Debt is a part of life in some way for most people living in the United States. But for some it’s a lot tougher to deal with than others. About a quarter of adults aren’t paying bills on time, and almost 10 percent have debts in collections. There are lots of people out there who feel like there’s no way for them to get out of the cycle. While debt can certainly feel suffocating, there are some approaches you can take to help mitigate your debt.
Stop Making More Debt
There are a few reasons why people struggle to stop creating more debt. Often, it’s just not avoidable. Say your car breaks down and you need to make a costly repair that’s not going to be totally covered by insurance. Your options are to either take out debt to pay for it, find someone who will give you money to pay for it, or not get it fixed and try to find another solution. For most, the first option is the only reasonable one.
Other times, people get into the habit of living a certain lifestyle, which they can only pay for with debt. It’s hard to stop something once you’ve gotten used to it. However, in order to effectively pay off your debt, you need to do everything in your power to not make more of it.
Take a Hard Look at Your Budget
How much time do you put into your budget? If the answer is none, or not enough to even know how much you’re spending each month, it’s time to take this more seriously. There are a few key steps to putting together an effective budget.
- Get all your financial paperwork in one place. Your bank account statements, bills, loan balances, utility payments, paystubs—anything that constitutes an income or an expense—get all of it together. It’s important you don’t leave anything out.
- Total up your income and expenses to see how much of a surplus or deficit you’re running at each month. This is an important step because it’ll show how much you need to change your spending, earning, and saving in order to pay down your debt.
- Differentiate between “needs” and “wants.” Everyone buys things they don’t need. Having debt doesn’t mean you can’t treat yourself sometimes, it just means you need to be more cognizant of it. See where you can trim some fat out of your budget so you can dedicate more towards your debt.
Pay as Much to Your Debt as You Can Afford
With some kinds of debt—such as a mortgage—you don’t necessarily need to rush to pay it off if it comes with a relatively low interest rate. But not all debt is the same. With higher interest rate debt—such as credit cards—you want to pay it off as soon as possible. After coming up with a budget, dedicate as much as you can to paying off these vampiric loans. There are a few methods for approaching debt repayment, but most experts think it’s wise to focus on one balance at a time. There are two main schools of thought for doing this: the snowball method and the avalanche method.
The snowball method has you aim to pay off your debts in order of the balance size. This can help people with a lot of debt gain some confidence and momentum, which will then carry over to paying down the rest of their loans. The drawback to the snowball method is that it doesn’t take interest rates into account, which means you’ll end up paying more over time than if you use the avalanche method. With the avalanche approach, you tackle the highest interest rate debt first, which is the most efficient approach financially. However, you don’t get the same psychological benefit of a quick victory.

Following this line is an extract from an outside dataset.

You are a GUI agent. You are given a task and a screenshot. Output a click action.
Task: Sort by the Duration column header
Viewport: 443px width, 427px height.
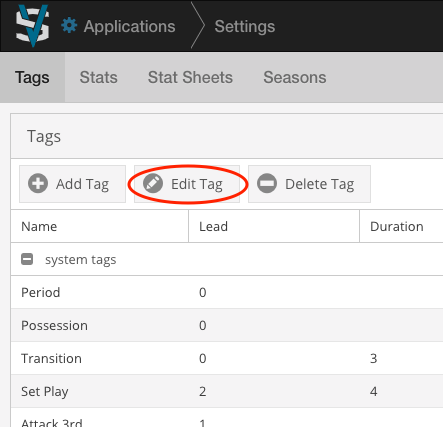click(401, 226)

Work with a Debt Relief Agency
A lot of people find that they just can’t manage their debt anymore. It’s gotten too large, too spread out—or some combination of those things. If this sounds like you, it might be time to try debt relief.
Programs like Freedom Debt Relief offer a few types of debt relief services that can help consumers get their lives back on track.

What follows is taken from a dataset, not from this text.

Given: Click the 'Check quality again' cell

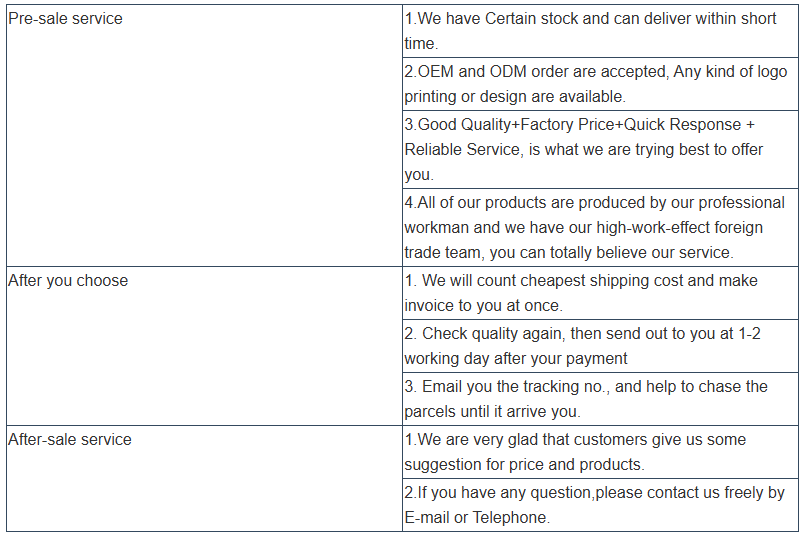Looking at the screenshot, I should click(600, 346).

- Debt settlement is where a lender accepts a payment that’s lower than the original balance due. Lenders want to get their money back, plus interest, when they let you borrow money. However, they’d rather get something back than nothing at all. A debt relief agency can help you save up and negotiate with lenders so you can maximize your chances of getting a more favorable settlement.
- Debt consolidation is where multiple debts are combined into one single payment. Some people do this on their own through credit card balance transfers. But this can be risky—especially if you don’t pay off the debt during the low interest rate introductory period. Some debt relief companies can settle with your lenders, then create a consolidated loan for you to pay back directly to their agency. This option for qualified consumers can lower the amount you’ll need to pay, while also simplifying repayment.
Look for Better Deals on Essentials
As already mentioned in the budgeting section, there are some necessary and unnecessary expenses you need to pay each month. But just because you need something (a place to live, food, insurance, utilities) doesn’t mean you’re getting the best possible deal. Try shopping around for some better options on your essentials.
No one wants to have debt. It’s a truly uncomfortable weight to have resting on your shoulders. If you’re tired of having debt following you around, it’s time to take action, and find a way to eliminate it from your life.